▶ **Task item**: Beginning with the line containing "This screenshot has height=635, width=672." and ending with the line containing "the green mouse", write out each line of the records below exactly; pictures and lines outside that range are left out.

▶ **Records supplied**:
+===+

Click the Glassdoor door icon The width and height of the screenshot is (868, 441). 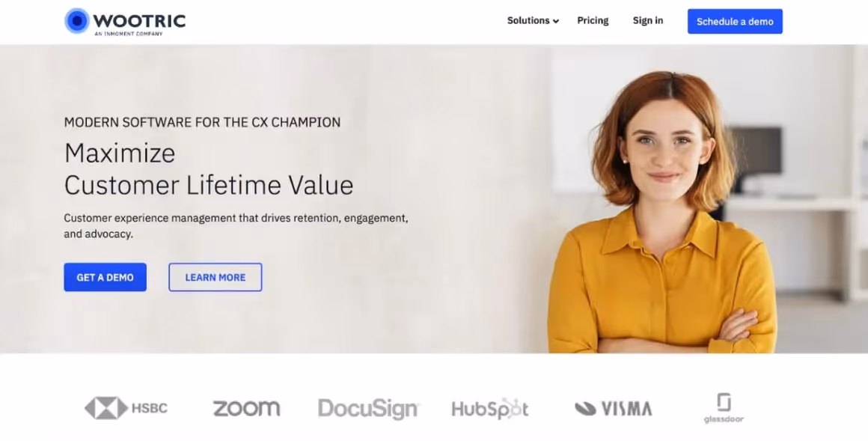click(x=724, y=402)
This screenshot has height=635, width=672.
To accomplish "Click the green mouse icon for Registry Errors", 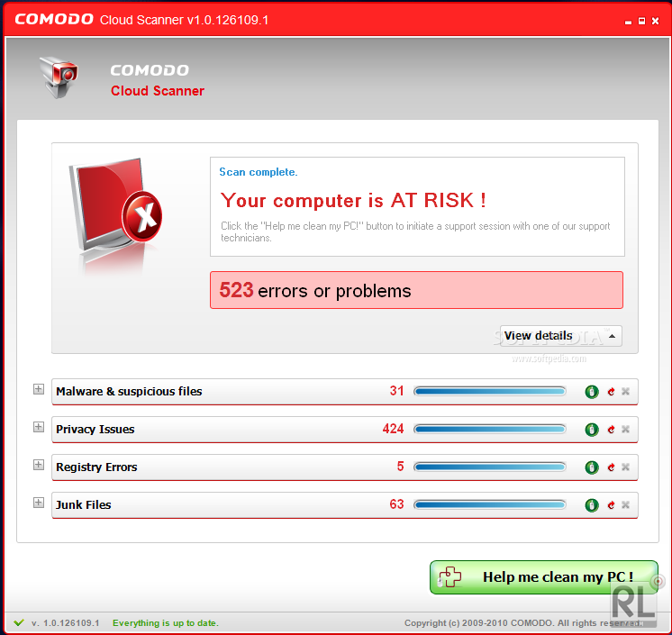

+===+

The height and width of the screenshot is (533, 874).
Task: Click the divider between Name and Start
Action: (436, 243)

+===+

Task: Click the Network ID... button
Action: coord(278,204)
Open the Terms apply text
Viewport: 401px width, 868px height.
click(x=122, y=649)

+===+

▶ **Answer**:
This screenshot has height=635, width=672.
To accomplish "Click the green mouse icon for Registry Errors", 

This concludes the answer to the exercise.